● What to work on: The answer must restate every entry exactly as it appears.

───── Supplied material ─────

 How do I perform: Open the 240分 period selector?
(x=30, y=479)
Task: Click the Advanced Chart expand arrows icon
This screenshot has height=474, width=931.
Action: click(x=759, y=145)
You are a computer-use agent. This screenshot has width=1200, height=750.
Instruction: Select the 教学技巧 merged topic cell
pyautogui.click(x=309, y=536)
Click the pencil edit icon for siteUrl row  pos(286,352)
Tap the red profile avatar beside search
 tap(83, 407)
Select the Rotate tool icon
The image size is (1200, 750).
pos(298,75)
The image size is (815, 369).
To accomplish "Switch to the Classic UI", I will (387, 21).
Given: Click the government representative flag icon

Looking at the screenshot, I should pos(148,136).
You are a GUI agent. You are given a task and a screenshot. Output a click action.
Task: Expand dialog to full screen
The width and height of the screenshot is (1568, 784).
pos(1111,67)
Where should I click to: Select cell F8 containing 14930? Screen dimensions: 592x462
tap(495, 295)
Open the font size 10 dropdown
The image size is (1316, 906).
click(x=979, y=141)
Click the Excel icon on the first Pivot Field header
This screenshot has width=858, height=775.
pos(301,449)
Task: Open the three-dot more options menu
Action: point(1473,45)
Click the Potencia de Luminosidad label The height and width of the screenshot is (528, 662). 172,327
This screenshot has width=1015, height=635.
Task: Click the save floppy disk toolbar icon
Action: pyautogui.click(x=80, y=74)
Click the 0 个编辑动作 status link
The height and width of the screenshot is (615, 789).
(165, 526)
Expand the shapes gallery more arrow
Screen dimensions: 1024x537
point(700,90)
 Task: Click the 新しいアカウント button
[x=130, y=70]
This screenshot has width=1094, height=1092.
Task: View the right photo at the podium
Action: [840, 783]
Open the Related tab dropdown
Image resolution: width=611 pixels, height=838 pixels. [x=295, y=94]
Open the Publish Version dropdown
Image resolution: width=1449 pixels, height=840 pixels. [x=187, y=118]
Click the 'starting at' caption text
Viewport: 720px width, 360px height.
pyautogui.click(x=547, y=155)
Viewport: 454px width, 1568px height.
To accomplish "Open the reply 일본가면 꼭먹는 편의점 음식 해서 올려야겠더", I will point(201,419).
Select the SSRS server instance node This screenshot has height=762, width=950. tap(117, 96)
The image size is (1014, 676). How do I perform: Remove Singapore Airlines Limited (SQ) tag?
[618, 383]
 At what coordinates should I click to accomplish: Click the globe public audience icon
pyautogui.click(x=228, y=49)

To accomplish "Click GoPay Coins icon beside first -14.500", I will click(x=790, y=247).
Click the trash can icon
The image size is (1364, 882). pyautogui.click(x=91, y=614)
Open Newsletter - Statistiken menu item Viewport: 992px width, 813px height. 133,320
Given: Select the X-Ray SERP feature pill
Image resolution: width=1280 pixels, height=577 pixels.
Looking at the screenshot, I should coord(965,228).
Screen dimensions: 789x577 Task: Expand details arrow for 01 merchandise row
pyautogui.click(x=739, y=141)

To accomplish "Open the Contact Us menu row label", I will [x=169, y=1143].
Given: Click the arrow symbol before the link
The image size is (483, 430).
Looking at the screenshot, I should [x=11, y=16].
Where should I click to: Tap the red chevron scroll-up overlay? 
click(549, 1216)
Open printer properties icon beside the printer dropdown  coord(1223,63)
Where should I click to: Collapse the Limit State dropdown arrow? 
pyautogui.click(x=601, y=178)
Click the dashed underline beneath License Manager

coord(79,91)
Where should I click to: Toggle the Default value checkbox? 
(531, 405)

─────

● Worked solution:
 How do I perform: Open the 240分 period selector?
(x=30, y=479)
Task: Click the Advanced Chart expand arrows icon
This screenshot has height=474, width=931.
Action: click(x=759, y=145)
You are a computer-use agent. This screenshot has width=1200, height=750.
Instruction: Select the 教学技巧 merged topic cell
pyautogui.click(x=309, y=536)
Click the pencil edit icon for siteUrl row  pos(286,352)
Tap the red profile avatar beside search
 tap(83, 407)
Select the Rotate tool icon
The image size is (1200, 750).
pos(298,75)
The image size is (815, 369).
To accomplish "Switch to the Classic UI", I will (387, 21).
Given: Click the government representative flag icon

Looking at the screenshot, I should pos(148,136).
You are a GUI agent. You are given a task and a screenshot. Output a click action.
Task: Expand dialog to full screen
The width and height of the screenshot is (1568, 784).
pos(1111,67)
Where should I click to: Select cell F8 containing 14930? Screen dimensions: 592x462
tap(495, 295)
Open the font size 10 dropdown
The image size is (1316, 906).
click(x=979, y=141)
Click the Excel icon on the first Pivot Field header
This screenshot has width=858, height=775.
pos(301,449)
Task: Open the three-dot more options menu
Action: point(1473,45)
Click the Potencia de Luminosidad label The height and width of the screenshot is (528, 662). 172,327
This screenshot has width=1015, height=635.
Task: Click the save floppy disk toolbar icon
Action: pyautogui.click(x=80, y=74)
Click the 0 个编辑动作 status link
The height and width of the screenshot is (615, 789).
(165, 526)
Expand the shapes gallery more arrow
Screen dimensions: 1024x537
point(700,90)
 Task: Click the 新しいアカウント button
[x=130, y=70]
This screenshot has width=1094, height=1092.
Task: View the right photo at the podium
Action: [840, 783]
Open the Related tab dropdown
Image resolution: width=611 pixels, height=838 pixels. [x=295, y=94]
Open the Publish Version dropdown
Image resolution: width=1449 pixels, height=840 pixels. [x=187, y=118]
Click the 'starting at' caption text
Viewport: 720px width, 360px height.
pyautogui.click(x=547, y=155)
Viewport: 454px width, 1568px height.
To accomplish "Open the reply 일본가면 꼭먹는 편의점 음식 해서 올려야겠더", I will point(201,419).
Select the SSRS server instance node This screenshot has height=762, width=950. tap(117, 96)
The image size is (1014, 676). How do I perform: Remove Singapore Airlines Limited (SQ) tag?
[618, 383]
 At what coordinates should I click to accomplish: Click the globe public audience icon
pyautogui.click(x=228, y=49)

To accomplish "Click GoPay Coins icon beside first -14.500", I will click(x=790, y=247).
Click the trash can icon
The image size is (1364, 882). pyautogui.click(x=91, y=614)
Open Newsletter - Statistiken menu item Viewport: 992px width, 813px height. 133,320
Given: Select the X-Ray SERP feature pill
Image resolution: width=1280 pixels, height=577 pixels.
Looking at the screenshot, I should coord(965,228).
Screen dimensions: 789x577 Task: Expand details arrow for 01 merchandise row
pyautogui.click(x=739, y=141)

To accomplish "Open the Contact Us menu row label", I will [x=169, y=1143].
Given: Click the arrow symbol before the link
The image size is (483, 430).
Looking at the screenshot, I should [x=11, y=16].
Where should I click to: Tap the red chevron scroll-up overlay? 
click(549, 1216)
Open printer properties icon beside the printer dropdown  coord(1223,63)
Where should I click to: Collapse the Limit State dropdown arrow? 
pyautogui.click(x=601, y=178)
Click the dashed underline beneath License Manager

coord(79,91)
Where should I click to: Toggle the Default value checkbox? 
(531, 405)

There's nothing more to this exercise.